I’ve heard people joke, especially pre-9-11, about how Americans think there are only two kinds of people in the world: Americans and Foreigners. Well that applies at least as much in China; I’ve heard Chinese tell that joke about themselves, that there are only two countries: The Middle Kingdom and The Outside Kingdom. And to a Chinese learner’s half-tuned ear the way people talk sometimes sounds ridiculously funny, because when you hear things too literally all the time it sounds in Chinese (to you) as if “Foreign Country” is proper noun and people do think there literally are only two nations in the world.
In English we have “abroad” or “overseas” and those words don’t sound or look anything like Germany, the USA, France, etc. And we have to have an article in front of “foreign country” (a foreign country). In Chinese, many oft-used country names are two-syllable words all with the same last syllable: “~国” (“[~]” + “country”). For example:
- 德国 dé guó – Germany
- 法国 fă guó – France
- 美国 mĕi guó – USA
- 俄国 é guó – Russia
Pay attention to these last two:
- 中国 zhōng guó – China (literally: “central” + “country”)
- 外国 wài guó – abroad, overseas, a foreign country (literally: “outside” + “country”). “Foreigner” = “outside” + “country” + “person” (外国 + 人).
So whenever Chinese talk about going abroad, it literally sounds like they’re dividing the world into two different countries, even if they aren’t.

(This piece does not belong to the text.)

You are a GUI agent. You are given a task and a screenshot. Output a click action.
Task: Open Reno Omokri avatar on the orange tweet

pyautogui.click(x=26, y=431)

But sometimes… I wonder. This morning I was somewhere meeting a bunch of new people, and there was this kid, maybe 10(?), who was all about quizzing the foreigner while he had the rare chance.
Qingdao kid: “Where are you from?”
QK: [leans in, stares closely at my face] “But your eyes look like foreigner eyes.”
It took me a couple seconds to figure out what had happened. The kid had never heard of Canada, and “Canada” in Chinese isn’t “[~]” + “country” like all my examples above, it’s just a transliteration of the English: 加拿大 jiā ná dà. He heard a name for the first time, and it wasn’t obviously a country’s name, so he assumed it was somewhere in China.
Most of the adults present had a good laugh, though I’m not sure some of them weren’t as confused as the kid. We do occasionally bump into grown-ups who don’t know where Canada is or if it’s even a country.
And just to be fair, a week ago today we had a group lunch that included an American woman who ended up saying, “Shanxi? Where’s that? Is that in Qingdao?”